GIVEN TASK:
Count the lines below that contain the string "Screen", treating uppercase and lowercase as different, and reply with the number alone.

RECORDED DATA:
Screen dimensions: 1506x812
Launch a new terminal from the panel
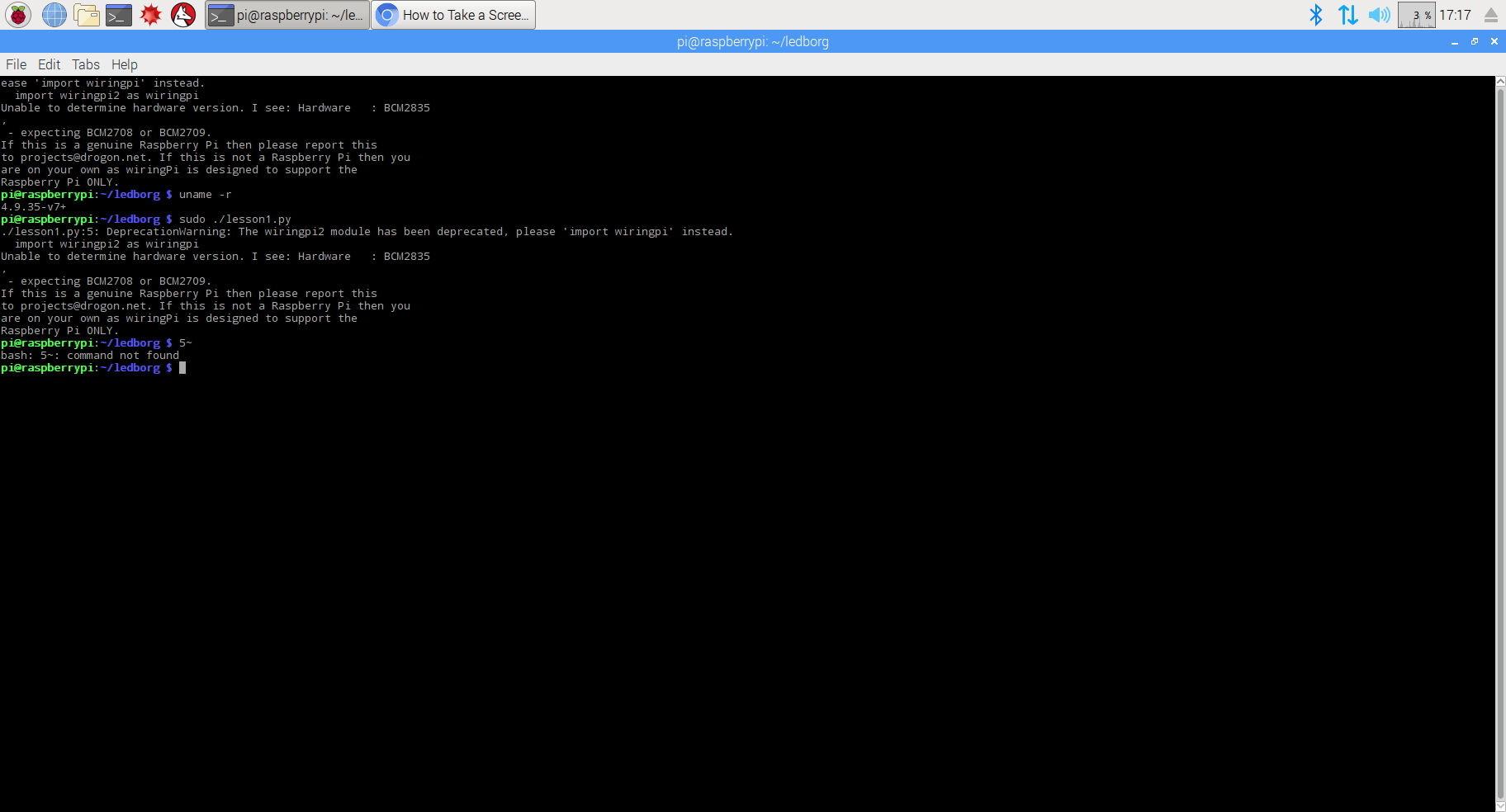[119, 15]
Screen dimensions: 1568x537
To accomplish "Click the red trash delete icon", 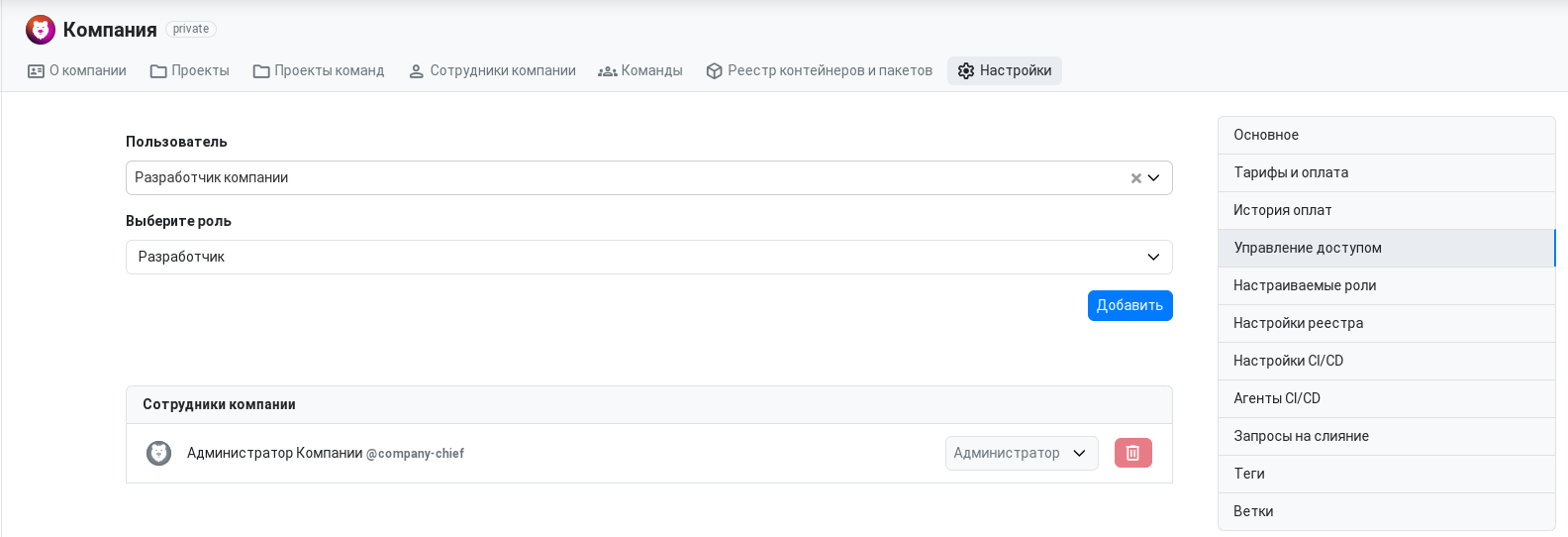I will 1133,453.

RESPONSE TO THE TASK:
2